## EXTRACT TO READ
-*-*-
How can I keep Notepad++ from replacing em-dashes with Chinese characters?

2

I've recently started using Notepad++. But when I open a txt file containing em-dashes, those em-dashes display as Chinese characters.


Here is a screenshot of a test file open in Notepad:

image1


And here is a screenshot of the same file open in Notepad++.

image2


Can anyone explain this strange behavior, and explain how to prevent it?
Thanks!

76987

Posted 2017-07-01T02:45:26.813

Reputation: 168

I would suggest you may want to check your Encoding settings. That said, even playing with those, I was unable to reproduce the issue with true Em dashes (Alt+0151 in Windows). My guess is it's external (source or system settings) perhaps? – Anaksunaman – 2017-07-01T04:44:11.450

@Anaksunaman My settings are the default installation settings. I have no idea what "external" factors could be at work. This only happens in Notepad++. – 76987 – 2017-07-01T07:00:32.707

@76987 I was able to emulate the problem just as you explain my creating a notepad document with the Alt+0151 and then when I opened up on Notepad++ it looked similar to your screen shot. This is likely just how Notepad++ interprets that character but if you go up to the encoding options and change it to others (e.g. ANSI) you will see the interpreted character change to something different. I think this is simple how the text editor software interprets the characters. – Pimp Juice IT – 2017-07-03T03:56:47.050

@McDonald's By changing the En̲coding > Character sets option to Windows-1252, I was able to make the em-dashes appear. However, once I close and re-open the txt file, the Chinese characters will have returned. I tried changing the Encoding settings for new documents in Preferences, but that didn't help. So the solution seems to be a merely temporary solution. – 76987 – 2017-07-03T06:00:52.263

@76987 - So you can change the default in Notepad++ to always use the encoding you need it to for showing the characters for example see the screen shot here... but go to Settings | Preferences | New Document | and then select the option from the Encoding section that suites your needs. Next time you close then open the document, then the new encoding you select should be the Notepad++ default.

– Pimp Juice IT – 2017-07-03T11:13:40.677

Answers

3

I can reproduce the problem.

Reason: Autodetection of file encoding.

Your file is encoded in standard 8-bit code table, namely Windows-1252 (as indicated in your comment below the question), one of ANSI 8-bit encodings, which has 256 possible characters. But it looks like the Notepad++ is interpreting the file containing em-dashes as if it was in Shift-JIS encoding. (This encoding can be seen on status bar near bottom right corner of Notepad++ main window when the issue occurs.) Therefore, Notepad++ interprets characters with ASCII value greater than 127 found in the file as Japanese characters.

Solution: Change encoding of your file to UTF-8 (or another suitable encoding).

  1. Open your file.
  2. Using menu Encoding > Character set > Western European > Windows-1252 switch to the right encoding, where characters appear as expected.
  3. Using menu Encoding > Convert to UTF-8. Status bar indicator near bottom right corner now shows UTF-8-BOM.
  4. Save your file.

Maybe you can object you do not want UTF-8, but you did not indicate that limitation in the question and generally, there is no reason not to use it. It will keep all the characters stable, without appearence issues you encountered. The limitation can be processing in older applications/tools. Then you need to stick with ANSI encoding they require.
-*-*-
## DATASET SECTION
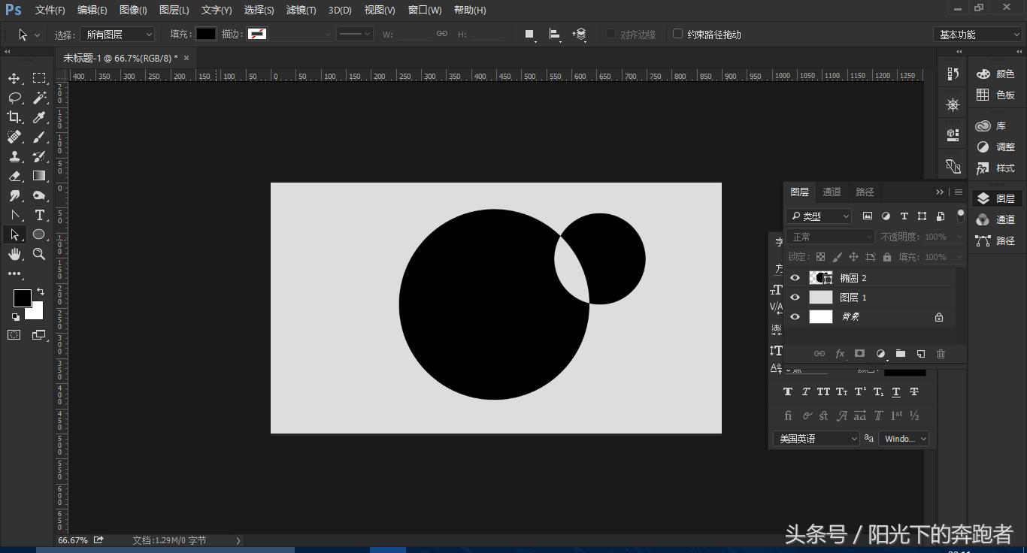Open the 滤镜(T) menu
Screen dimensions: 1027x553
[x=301, y=10]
-*-*-
## JOBS
1. In the forum thread, which encoding does the answer say Notepad++ is mistakenly using to read the file with em-dashes?
2. Write out the stretch of the forum thread from "Solution: Change encoding" through "encoding they require.".

## FULL SOLUTIONS
1. Shift-JIS

2.
Solution: Change encoding of your file to UTF-8 (or another suitable encoding).

  1. Open your file.
  2. Using menu Encoding > Character set > Western European > Windows-1252 switch to the right encoding, where characters appear as expected.
  3. Using menu Encoding > Convert to UTF-8. Status bar indicator near bottom right corner now shows UTF-8-BOM.
  4. Save your file.

Maybe you can object you do not want UTF-8, but you did not indicate that limitation in the question and generally, there is no reason not to use it. It will keep all the characters stable, without appearence issues you encountered. The limitation can be processing in older applications/tools. Then you need to stick with ANSI encoding they require.